North Korea has said it has an urgent need for electric power, and Ri told Hecker the electricity generated by the 50-megawatt reactor would go into North Korea's electrical grid. Hecker said Ri acknowledged that such graphite-moderated reactors are not very efficient for electricity, but make very good weapons-grade plutonium.
The Institute for Science and International Security said that in June 2005, commercial satellite imagery did not show significant construction activity at the 50-megawatt site. But a more recent photograph from Sept. 11 indicated preparation for construction, including restoring a building near the reactor.
David Albright, president of ISIS, said that "age has taken its toll" on the building and that it was optimistic to think that it would be completed in two years. But he said that if North Korea did begin reconstruction, "it would be seen as undermining the agreement to end all nuclear programs."
In an interview last week in Palo Alto, Calif., where Hecker is a visiting professor at Stanford, Hecker said Ri told him that the smaller reactor is operating well at full power. Hecker said that if this is correct, it would probably increase estimates of the plutonium obtained by North Korea.
The North Korean government is refurbishing the fuel fabrication facility to make more fuel for the reactors, Ri said, adding that a few spare rods remain for the smaller reactor and some rods were produced for the 50-megawatt reactor before 1994.
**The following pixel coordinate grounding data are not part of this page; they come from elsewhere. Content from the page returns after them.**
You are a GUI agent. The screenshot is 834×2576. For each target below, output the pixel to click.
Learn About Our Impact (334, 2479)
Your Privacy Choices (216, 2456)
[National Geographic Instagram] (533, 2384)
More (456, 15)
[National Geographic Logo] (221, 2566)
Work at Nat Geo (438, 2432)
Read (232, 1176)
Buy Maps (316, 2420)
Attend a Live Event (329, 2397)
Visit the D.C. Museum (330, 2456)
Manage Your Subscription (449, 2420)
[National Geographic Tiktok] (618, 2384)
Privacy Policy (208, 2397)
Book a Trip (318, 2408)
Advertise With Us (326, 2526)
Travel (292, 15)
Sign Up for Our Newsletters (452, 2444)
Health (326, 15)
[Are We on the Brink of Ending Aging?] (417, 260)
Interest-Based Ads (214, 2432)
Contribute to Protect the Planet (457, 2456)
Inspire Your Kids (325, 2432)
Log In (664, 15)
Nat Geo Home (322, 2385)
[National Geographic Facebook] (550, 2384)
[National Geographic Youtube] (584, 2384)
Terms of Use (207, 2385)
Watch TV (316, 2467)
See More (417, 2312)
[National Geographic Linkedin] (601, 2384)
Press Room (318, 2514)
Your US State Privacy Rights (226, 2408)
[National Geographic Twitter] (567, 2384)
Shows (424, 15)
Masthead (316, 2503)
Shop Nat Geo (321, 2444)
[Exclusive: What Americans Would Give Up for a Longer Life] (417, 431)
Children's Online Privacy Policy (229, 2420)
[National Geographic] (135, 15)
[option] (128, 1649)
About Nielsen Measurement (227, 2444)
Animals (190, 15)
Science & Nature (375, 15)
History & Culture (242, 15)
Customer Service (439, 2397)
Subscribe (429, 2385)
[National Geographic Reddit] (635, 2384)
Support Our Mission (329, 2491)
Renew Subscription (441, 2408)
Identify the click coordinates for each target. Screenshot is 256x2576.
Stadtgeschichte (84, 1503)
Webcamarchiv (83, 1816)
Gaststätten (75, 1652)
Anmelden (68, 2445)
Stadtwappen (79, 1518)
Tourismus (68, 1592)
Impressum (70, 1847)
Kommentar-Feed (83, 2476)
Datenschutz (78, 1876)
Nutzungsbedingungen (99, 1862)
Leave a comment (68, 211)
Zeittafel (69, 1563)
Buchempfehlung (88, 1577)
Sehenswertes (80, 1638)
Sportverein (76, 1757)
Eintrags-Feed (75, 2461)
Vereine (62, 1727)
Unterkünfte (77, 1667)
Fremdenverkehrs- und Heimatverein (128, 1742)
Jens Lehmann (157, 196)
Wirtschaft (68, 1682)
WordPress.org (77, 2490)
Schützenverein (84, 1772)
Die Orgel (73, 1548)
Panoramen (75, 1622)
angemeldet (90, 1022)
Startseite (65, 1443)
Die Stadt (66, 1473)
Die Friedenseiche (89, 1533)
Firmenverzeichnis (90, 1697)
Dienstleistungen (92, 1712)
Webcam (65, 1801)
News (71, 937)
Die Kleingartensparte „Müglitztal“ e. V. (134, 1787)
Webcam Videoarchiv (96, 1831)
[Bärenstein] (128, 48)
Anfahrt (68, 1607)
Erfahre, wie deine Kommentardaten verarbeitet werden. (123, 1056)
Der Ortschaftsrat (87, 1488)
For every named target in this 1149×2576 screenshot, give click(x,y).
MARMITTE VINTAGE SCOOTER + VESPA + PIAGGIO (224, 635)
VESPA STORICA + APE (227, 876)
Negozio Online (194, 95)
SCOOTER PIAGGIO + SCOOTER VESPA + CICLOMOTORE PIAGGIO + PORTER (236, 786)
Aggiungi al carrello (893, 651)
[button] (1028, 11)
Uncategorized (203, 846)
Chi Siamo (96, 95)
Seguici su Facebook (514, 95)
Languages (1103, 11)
North Korea also has a small research reactor supplied by the Soviet Union that uses enriched uranium fuel. Ri said North Korea has received no new fuel since 1991, when the Soviet Union collapsed, so the reactor is run sparingly to produce isotopes for thyroid cancer therapy.
Some Bush administration officials believe the research reactor must be shut down as part of any accord as it is suspected of being used for small-scale plutonium production. But others have said it could be converted into a low-enrichment fuel facility, in part to keep North Korean scientists employed.